In the view of <chrono>, no Wednesday is not less than Thursday.

Thursday - Wednesday does indeed equal days{1}. However Wednesday - Thursday equals days{6}, not days{-1}.

In modern culture, there is disagreement about which day is the first day of the week. The <chrono> library takes the view that we do not have to agree on which day is the first day of the week. We can do meaningful computations with days of the week without such agreement.

To facilitate such computations, <chrono> views the weekdays as an independent calendar that repeats itself every 7 days, with absolutely no difference between any of the 7 day cycles. Monday follows Sunday, Thursday follows Wednesday, and Sunday follows Saturday. It is a circular range of seven values with no beginning and no end.

As a practical matter, there are two popular encodings of weekdays in terms of integral values:

  1. C encodes [Sunday, Saturday] as [0, 6].
  2. ISO encodes [Monday, Sunday] as [1, 7].

<chrono> acknowledges this by accepting [0, 7] in the weekday constructor to mean Sunday, Monday, Tuesday, Wednesday, Thursday, Friday, Saturday, Sunday, respectively.
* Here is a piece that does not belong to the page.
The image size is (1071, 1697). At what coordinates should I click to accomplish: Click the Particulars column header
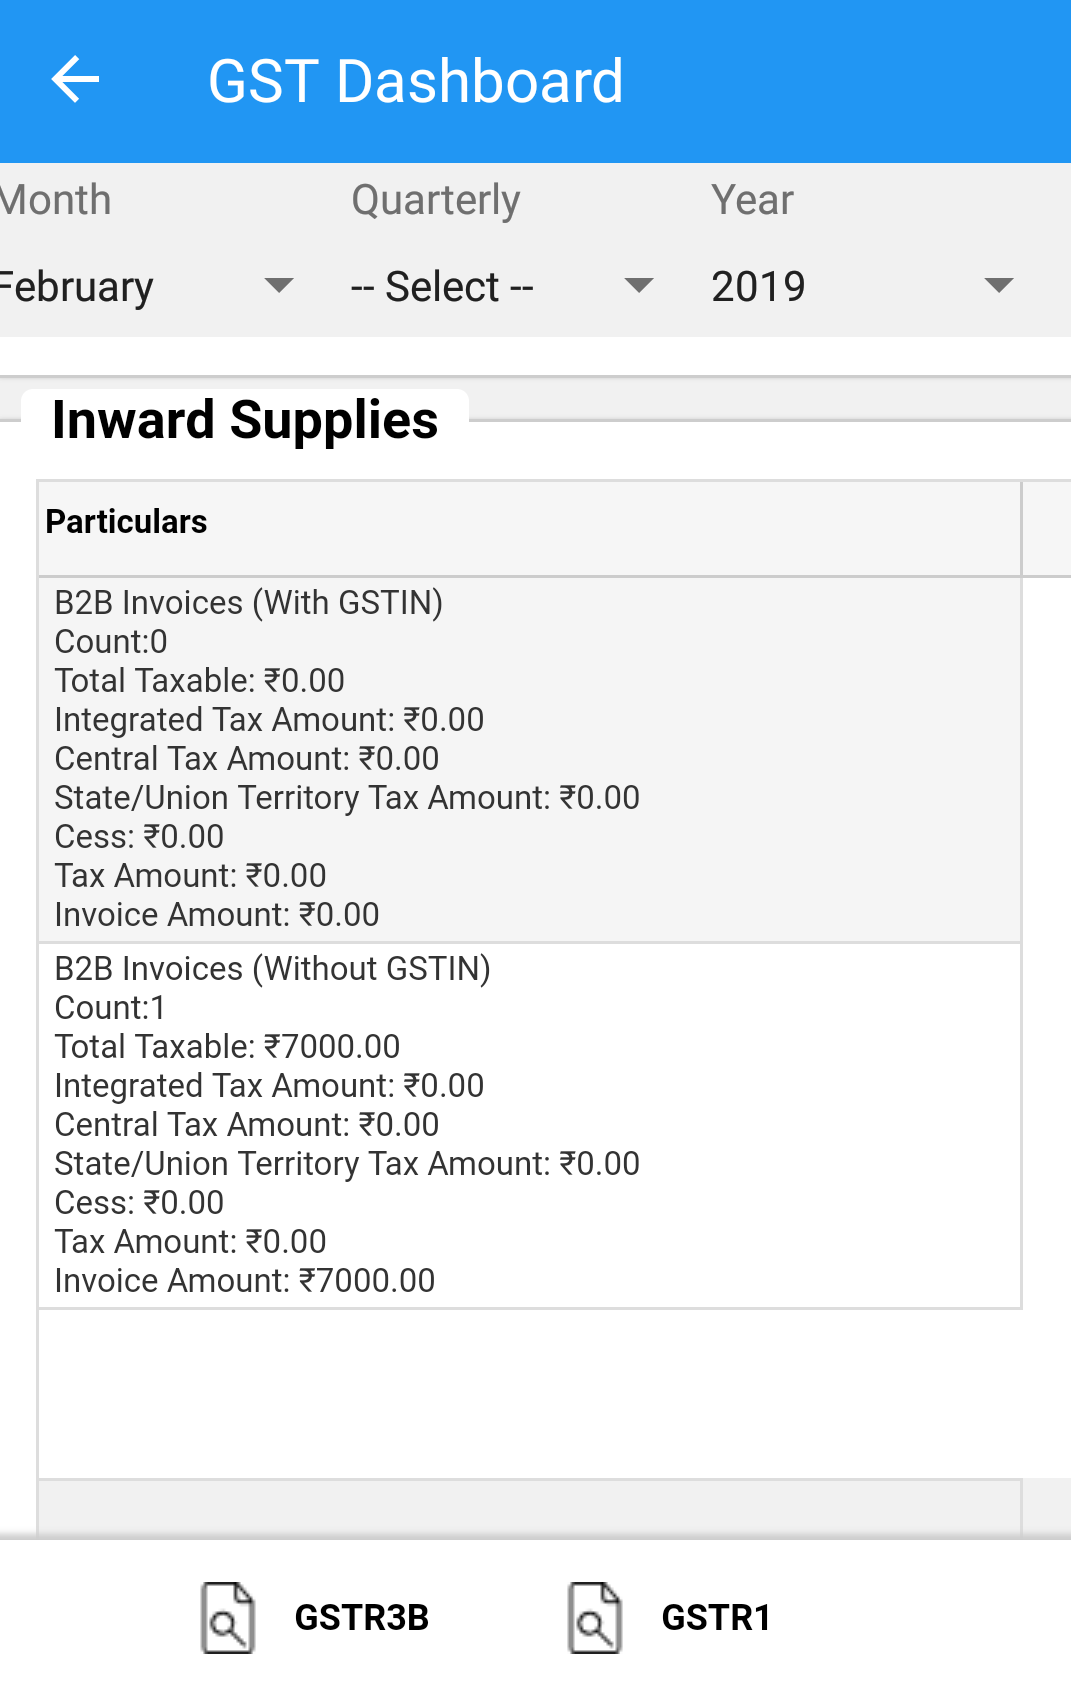pyautogui.click(x=127, y=521)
And to enable the reverse transformation weekday has two member functions:

  1. c_encoding()
  2. iso_encoding()

which return the integral value associated with the stored weekday according to those two protocols (0 or 7 for Sunday, and 1 thru 6 for Monday thru Saturday).
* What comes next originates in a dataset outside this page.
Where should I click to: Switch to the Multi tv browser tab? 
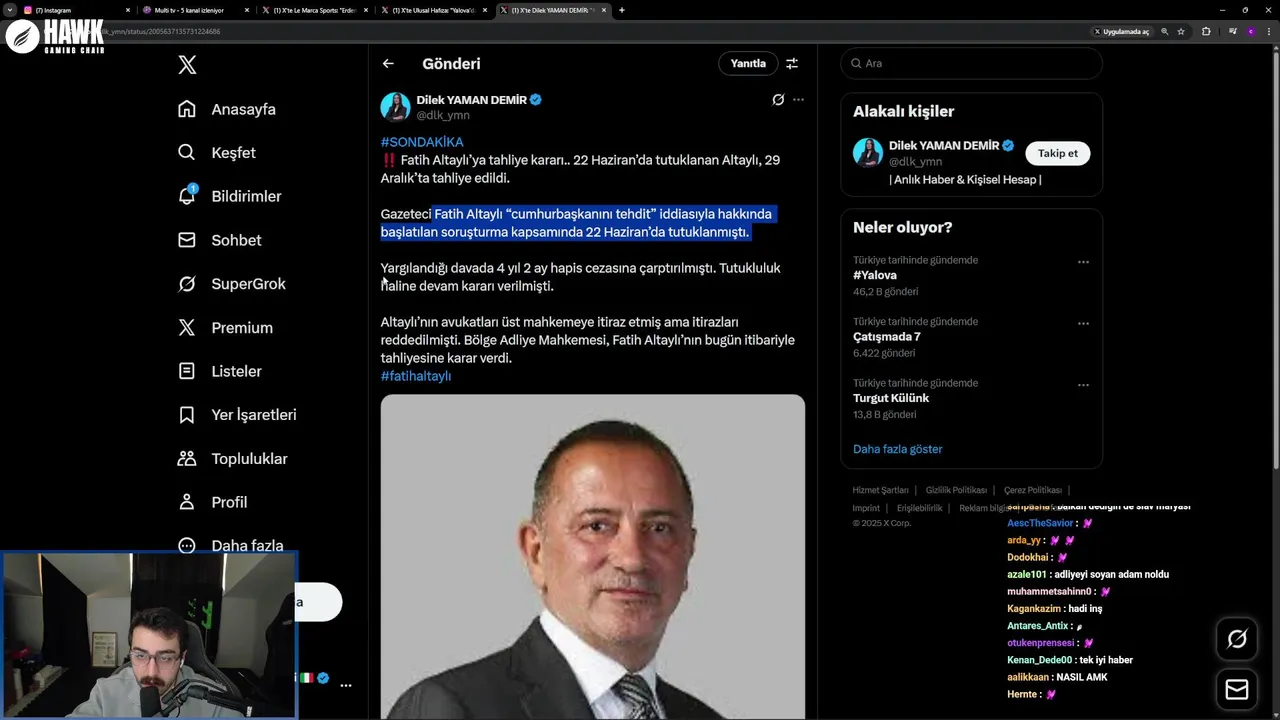pos(189,10)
However, the underlying encoding of std::chrono::weekday should be considered an unimportant detail for computations involving weekday.

std::chrono::weekday is a circular range of 7 values. No value is greater than any other value. They are either equal or not equal.

Difference between any two weekday values (say x and y) results in the number of days x is ahead of y. This is true, no matter what numerical encoding you imagine represents weekday under the hood.

And this means that Wednesday is not less than Thursday. Wednesday is 6 days ahead of Thursday, and Thursday is 1 day ahead of Wednesday.

This design enables computations such as "what is the next Monday from this date" without depending on the underlying encoding:

std::chrono::sys_days
next_monday(std::chrono::sys_days x)
{
    using namespace std::chrono;
    return x + (Monday - weekday{x});
}

In English:

How many days is x's weekday behind Monday? Add that many days to x.